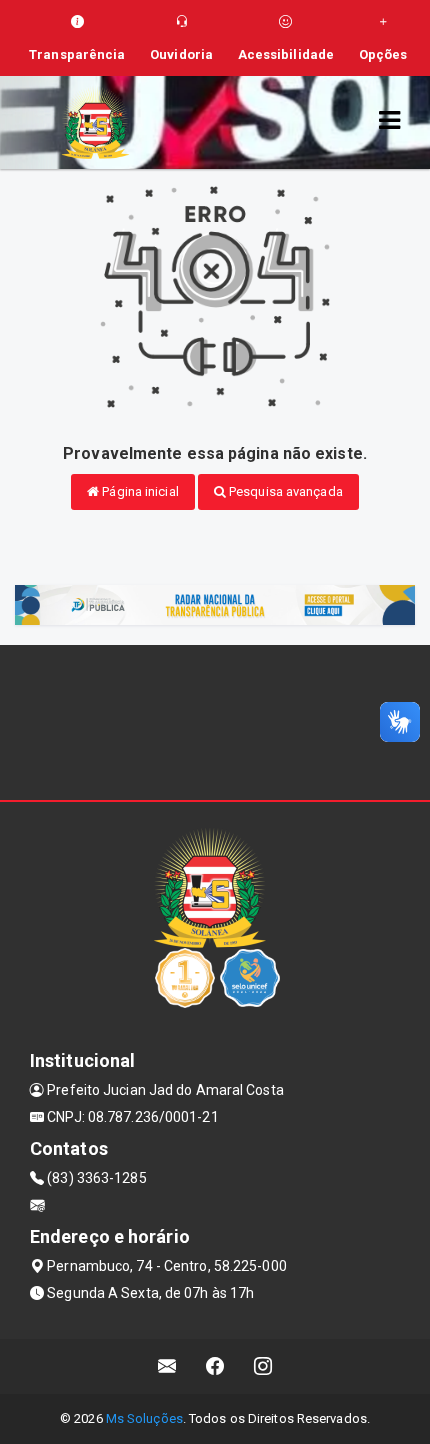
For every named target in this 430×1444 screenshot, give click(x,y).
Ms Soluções (144, 1418)
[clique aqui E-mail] (167, 1366)
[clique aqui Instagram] (263, 1366)
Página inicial (139, 491)
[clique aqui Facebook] (215, 1366)
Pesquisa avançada (284, 491)
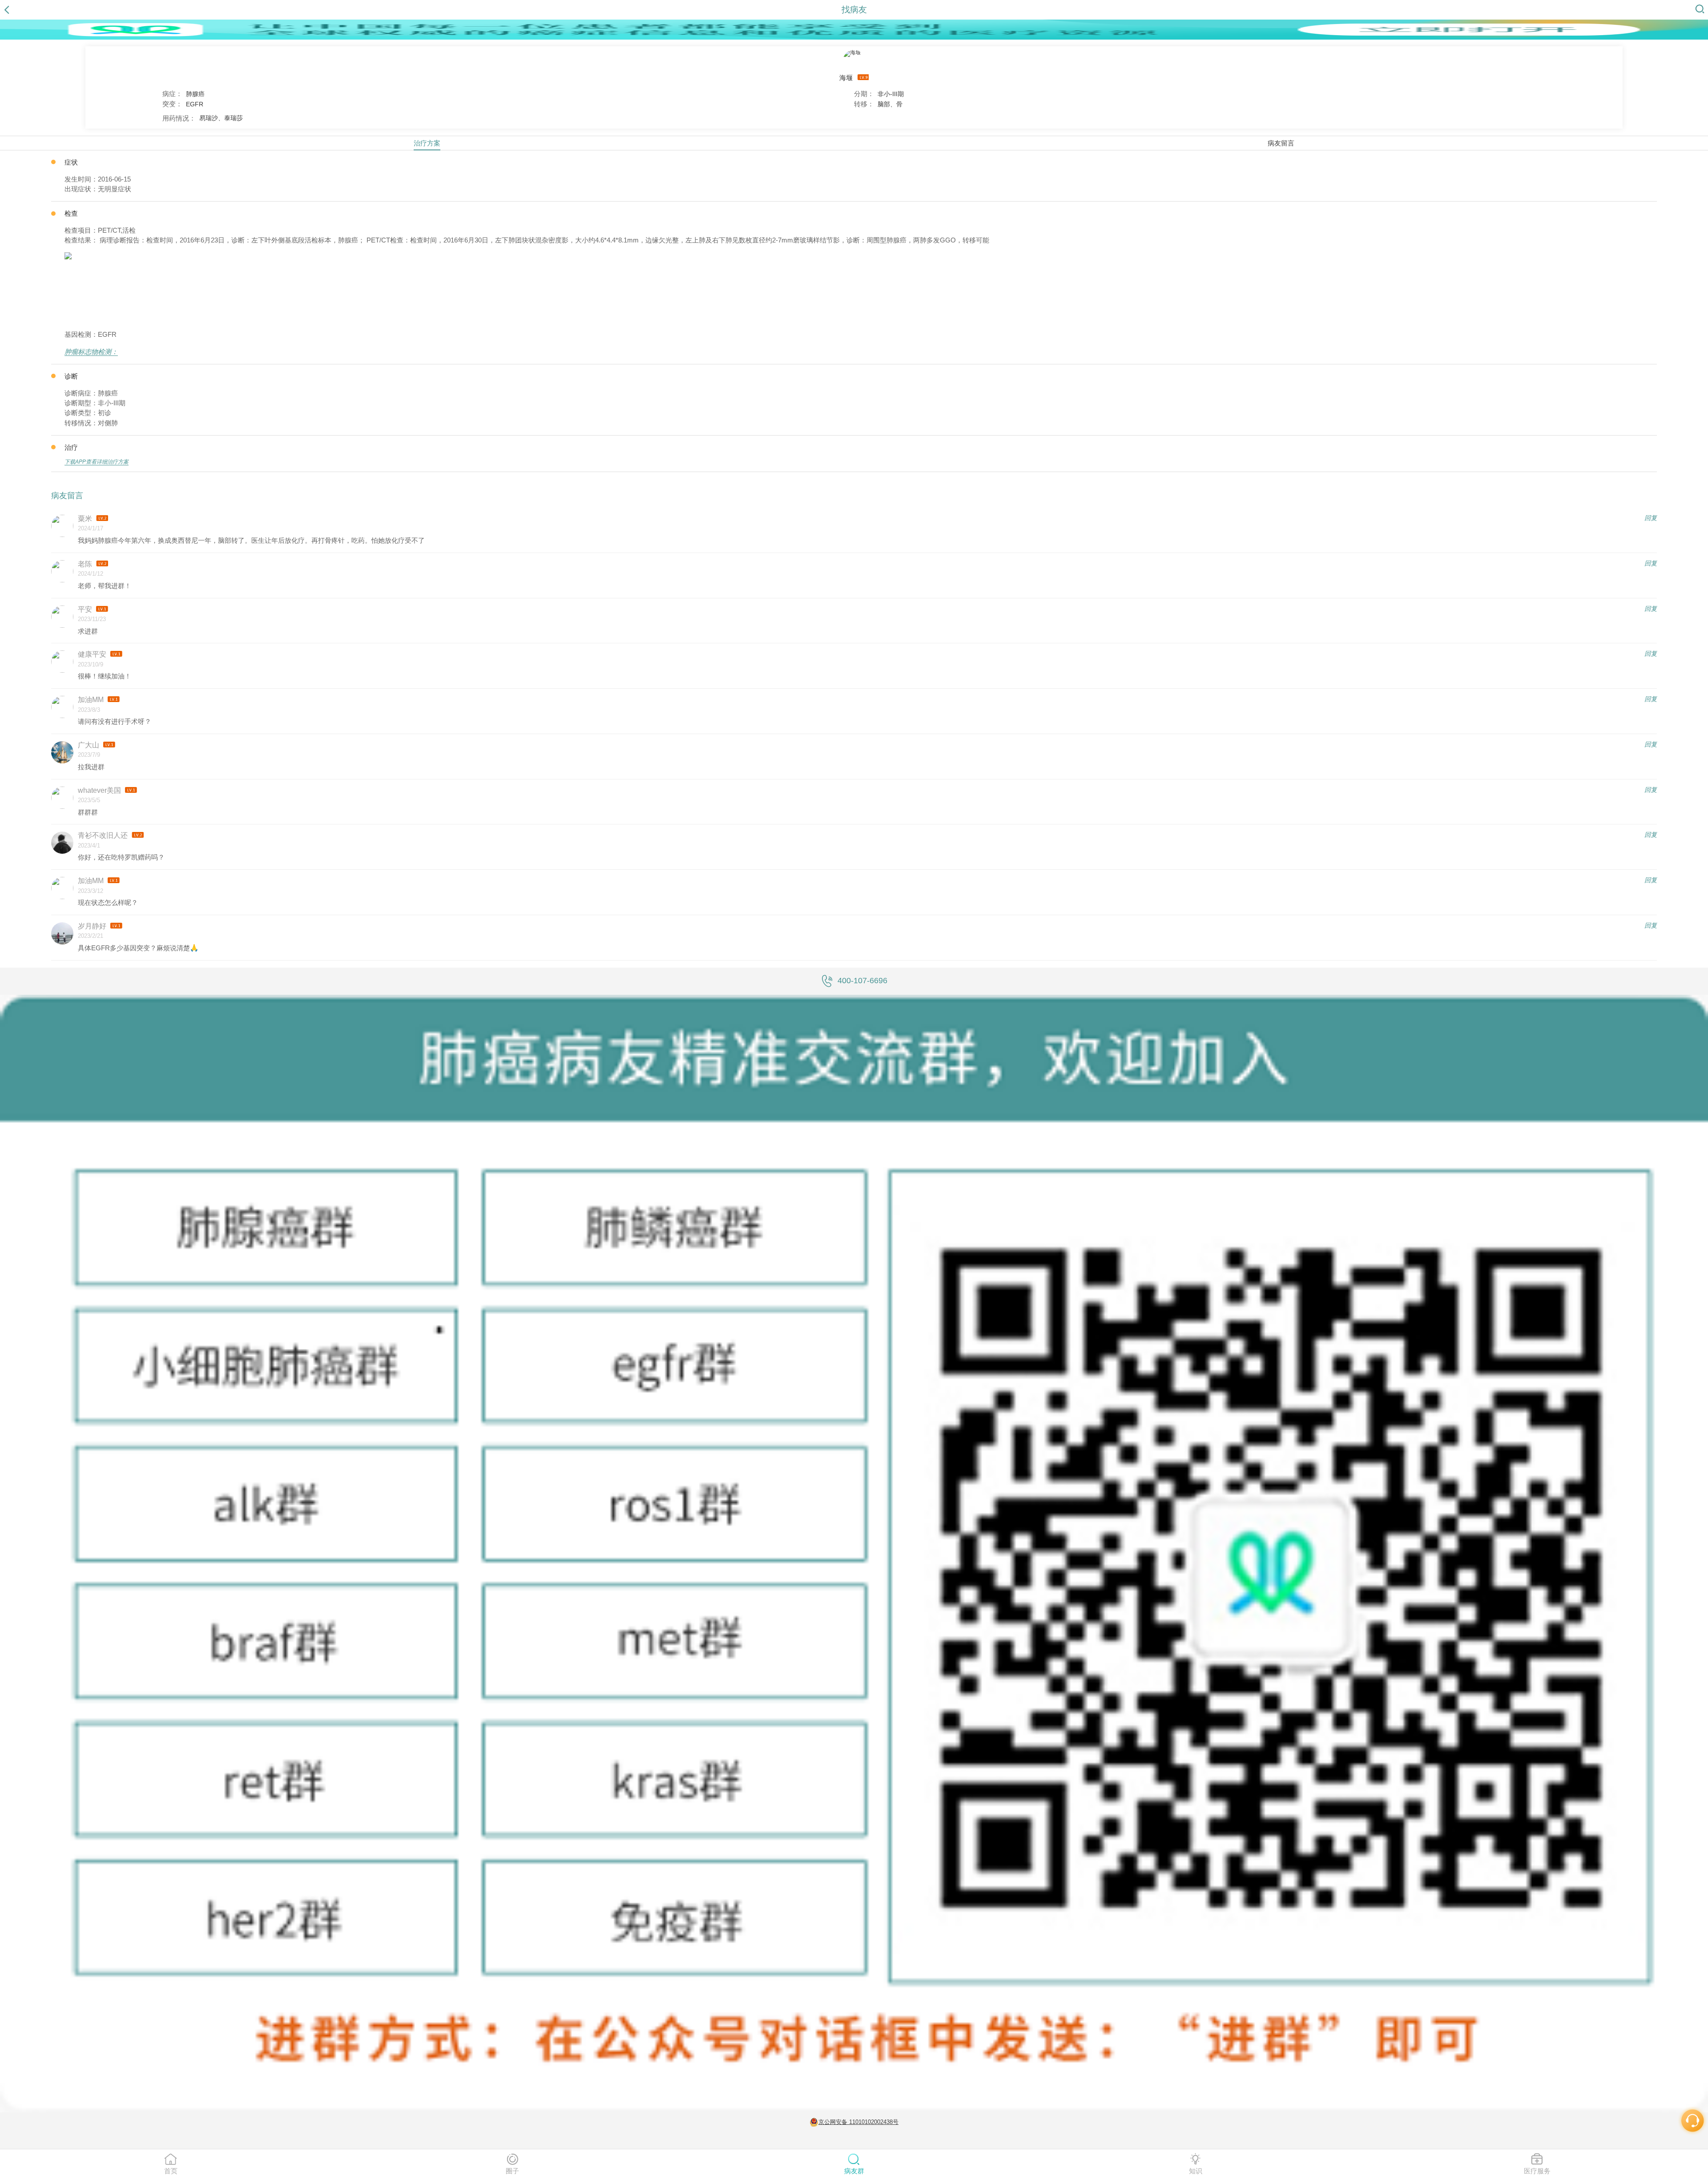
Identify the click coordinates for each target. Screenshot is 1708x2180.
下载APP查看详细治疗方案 (96, 462)
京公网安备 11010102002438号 (858, 2122)
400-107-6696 (862, 980)
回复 (1650, 517)
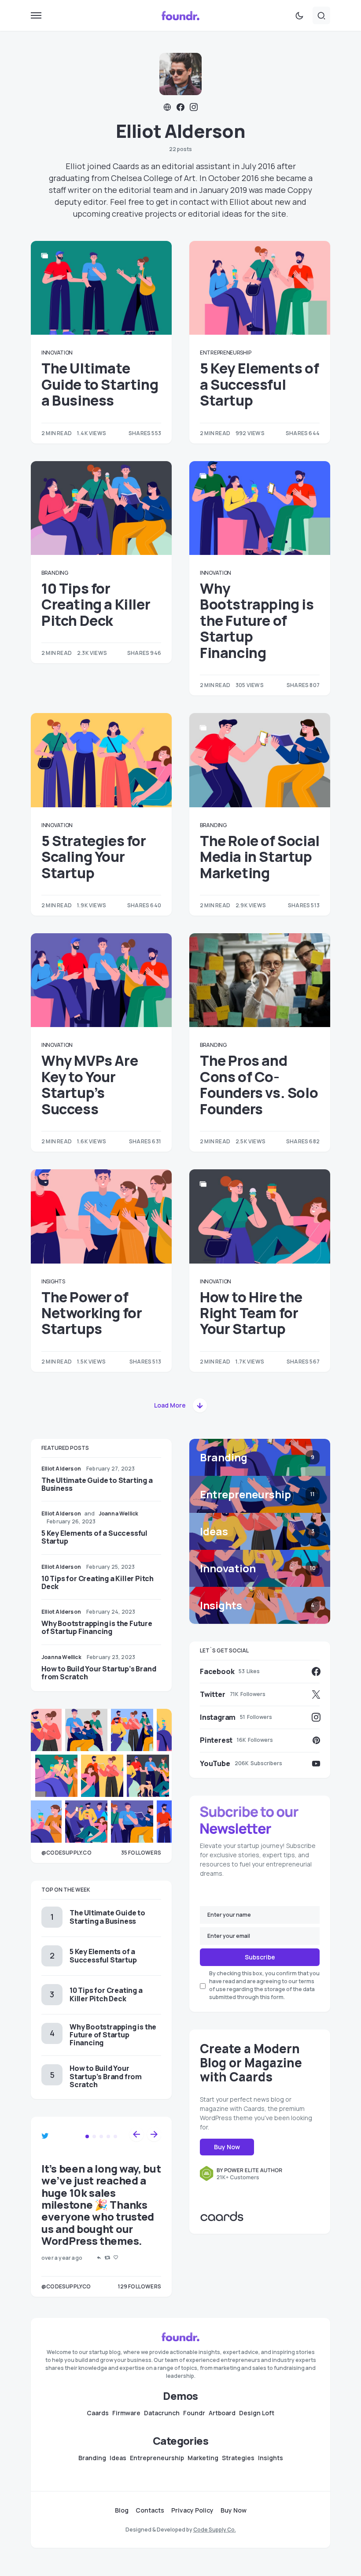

Exercise details: What the answer needs is every line from the one containing "[clique aqui Facebook] (215, 1366)" through the final line of the data above, copied exactly, without pictures.

Response box:
[clique aqui Facebook] (215, 1366)
Pesquisa avançada (284, 491)
Identify the click coordinates for each target. Screenshot is 1708x2180.
下载APP查看详细治疗方案 (96, 462)
京公网安备 11010102002438号 (858, 2122)
400-107-6696 (862, 980)
回复 (1650, 517)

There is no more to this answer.